Winnard A, Caplan N, Bruce-Martin C, Swain P, Velho R, Meroni R, Wotring V, Damann V, Weber T, Evetts S, Laws J. Developing, Implementing, and Applying Novel Techniques During Systematic Reviews of Primary Space Medicine Data. Aerosp Med Hum Perform. 2021 Aug 1;92(8):681-688. doi: 10.3357/AMHP.5803.2021. PMID: 34503621.

LIROMS supported a study aiming to identify new ways to review “space medicine” data done by the Aerospace Medicine and Rehabilitation Laboratory, Faculty of Health and Life Sciences, Northumbria University, Newcastle Upon Tyne, United Kingdom; the Department of Physiotherapy, LUNEX International University of Health, Differdange, Luxembourg; Human Performance in Space, International Space University, Strasbourg, France; the Space Medicine Team, ESA HRE-OM, European Astronaut Centre (EAC) and KBR GmbH, Cologne, Germany; and Blue Abyss, Liverpool, United Kingdom.


BACKGROUND: The Aerospace Medicine Systematic Review Group was set up in 2016 to facilitate high quality and transparent synthesis of primary data to enable evidence-based practice. The group identified many research methods specific to space medicine that need consideration for systematic review methods. The group has developed space medicine specific methods to address this and trialed usage of these methods across seven published systematic reviews. This paper outlines evolution of space medicine synthesis methods and discussion of their initial application.

METHODS: Space medicine systematic review guidance has been developed for protocol planning, quantitative and qualitative synthesis, sourcing gray data, and assessing quality and transferability of space medicine human spaceflight simulation study environments.

RESULTS: Decision algorithms for guidance and tool usage were created based on usage. Six reviews used quantitative methods in which no meta-analyses were possible due to lack of controlled trials or reporting issues. All reviews scored the quality and transferability of space simulation environments. One review was qualitative. Several research gaps were identified.
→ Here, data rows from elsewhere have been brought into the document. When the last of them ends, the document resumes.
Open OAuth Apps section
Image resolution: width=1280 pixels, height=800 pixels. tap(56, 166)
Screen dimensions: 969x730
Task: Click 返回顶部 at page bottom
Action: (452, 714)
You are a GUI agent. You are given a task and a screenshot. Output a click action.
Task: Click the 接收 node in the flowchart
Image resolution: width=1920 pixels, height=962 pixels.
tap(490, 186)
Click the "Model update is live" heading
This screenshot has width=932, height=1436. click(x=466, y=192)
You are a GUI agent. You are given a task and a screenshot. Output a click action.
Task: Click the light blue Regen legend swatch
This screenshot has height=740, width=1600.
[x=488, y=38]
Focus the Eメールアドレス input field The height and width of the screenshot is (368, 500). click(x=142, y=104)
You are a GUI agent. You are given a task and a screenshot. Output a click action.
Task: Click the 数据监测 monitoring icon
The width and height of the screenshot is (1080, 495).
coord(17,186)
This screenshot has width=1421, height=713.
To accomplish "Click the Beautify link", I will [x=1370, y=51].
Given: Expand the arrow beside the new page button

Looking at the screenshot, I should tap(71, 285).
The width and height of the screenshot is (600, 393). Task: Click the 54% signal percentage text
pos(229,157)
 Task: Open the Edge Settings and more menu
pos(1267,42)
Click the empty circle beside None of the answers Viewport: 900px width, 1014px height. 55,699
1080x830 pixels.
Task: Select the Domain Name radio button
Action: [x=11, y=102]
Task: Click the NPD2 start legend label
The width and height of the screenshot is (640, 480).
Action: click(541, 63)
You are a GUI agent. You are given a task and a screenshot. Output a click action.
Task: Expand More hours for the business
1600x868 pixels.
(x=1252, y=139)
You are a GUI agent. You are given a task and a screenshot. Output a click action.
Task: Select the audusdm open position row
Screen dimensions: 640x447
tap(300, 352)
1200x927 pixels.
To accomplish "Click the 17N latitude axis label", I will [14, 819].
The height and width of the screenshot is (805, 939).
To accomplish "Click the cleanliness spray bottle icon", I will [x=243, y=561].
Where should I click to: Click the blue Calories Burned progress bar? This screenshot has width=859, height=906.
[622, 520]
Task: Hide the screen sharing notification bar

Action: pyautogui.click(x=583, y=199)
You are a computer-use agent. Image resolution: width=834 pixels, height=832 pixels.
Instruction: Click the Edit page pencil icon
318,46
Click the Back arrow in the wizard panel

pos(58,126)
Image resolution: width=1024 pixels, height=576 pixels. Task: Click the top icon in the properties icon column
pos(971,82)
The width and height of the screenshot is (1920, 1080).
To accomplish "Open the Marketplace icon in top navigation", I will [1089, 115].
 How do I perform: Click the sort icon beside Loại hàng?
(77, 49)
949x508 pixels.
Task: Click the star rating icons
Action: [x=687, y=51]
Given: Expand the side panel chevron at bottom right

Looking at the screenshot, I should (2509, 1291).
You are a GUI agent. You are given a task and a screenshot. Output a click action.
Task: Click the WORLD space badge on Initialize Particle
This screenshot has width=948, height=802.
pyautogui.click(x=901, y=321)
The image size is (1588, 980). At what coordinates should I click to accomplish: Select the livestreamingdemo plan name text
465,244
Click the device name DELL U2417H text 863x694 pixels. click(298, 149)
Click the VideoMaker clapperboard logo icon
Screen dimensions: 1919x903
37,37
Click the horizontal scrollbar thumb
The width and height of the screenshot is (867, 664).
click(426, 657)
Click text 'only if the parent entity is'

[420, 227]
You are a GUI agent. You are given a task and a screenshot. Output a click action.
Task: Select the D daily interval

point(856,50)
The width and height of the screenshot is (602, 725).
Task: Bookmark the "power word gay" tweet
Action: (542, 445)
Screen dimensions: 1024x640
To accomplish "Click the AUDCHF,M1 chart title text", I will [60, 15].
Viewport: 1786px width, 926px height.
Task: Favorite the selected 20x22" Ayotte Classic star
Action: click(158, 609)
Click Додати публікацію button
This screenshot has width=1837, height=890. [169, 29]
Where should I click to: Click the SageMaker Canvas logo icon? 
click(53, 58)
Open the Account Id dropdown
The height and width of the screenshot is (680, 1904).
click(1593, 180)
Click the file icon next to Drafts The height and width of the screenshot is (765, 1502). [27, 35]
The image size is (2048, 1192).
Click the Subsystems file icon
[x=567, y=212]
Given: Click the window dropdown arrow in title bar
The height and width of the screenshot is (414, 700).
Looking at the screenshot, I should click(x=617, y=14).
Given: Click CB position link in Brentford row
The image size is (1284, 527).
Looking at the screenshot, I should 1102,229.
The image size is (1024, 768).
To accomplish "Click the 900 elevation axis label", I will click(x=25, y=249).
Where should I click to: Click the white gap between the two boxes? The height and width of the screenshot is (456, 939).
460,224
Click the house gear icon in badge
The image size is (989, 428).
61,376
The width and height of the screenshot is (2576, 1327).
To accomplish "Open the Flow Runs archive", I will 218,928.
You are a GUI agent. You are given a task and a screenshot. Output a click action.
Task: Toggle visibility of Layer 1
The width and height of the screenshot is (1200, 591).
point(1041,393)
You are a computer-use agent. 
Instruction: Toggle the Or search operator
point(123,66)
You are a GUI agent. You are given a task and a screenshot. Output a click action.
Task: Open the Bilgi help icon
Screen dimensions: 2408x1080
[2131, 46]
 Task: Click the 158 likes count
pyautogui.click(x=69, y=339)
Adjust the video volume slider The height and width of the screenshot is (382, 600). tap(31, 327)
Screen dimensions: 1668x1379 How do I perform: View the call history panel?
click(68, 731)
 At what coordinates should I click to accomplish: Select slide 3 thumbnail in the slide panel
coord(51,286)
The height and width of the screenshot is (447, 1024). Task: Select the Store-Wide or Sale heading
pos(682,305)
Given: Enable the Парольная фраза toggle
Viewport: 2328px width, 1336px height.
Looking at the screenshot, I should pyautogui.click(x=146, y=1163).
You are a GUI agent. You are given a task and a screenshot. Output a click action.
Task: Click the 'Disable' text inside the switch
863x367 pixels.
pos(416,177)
CONCLUSION: Successful use of the developed methods demonstrates usability and initial validity. The current space medicine evidence base resulting in no meta-analyses being possible shows the need for standardized guidance on how to synthesize data in this field. It also provides evidence to call for increasing use of controlled trials, standardizing outcome measures, and improving minimum reporting standards. Space medicine is a unique field of medical research that requires specific systematic review methods.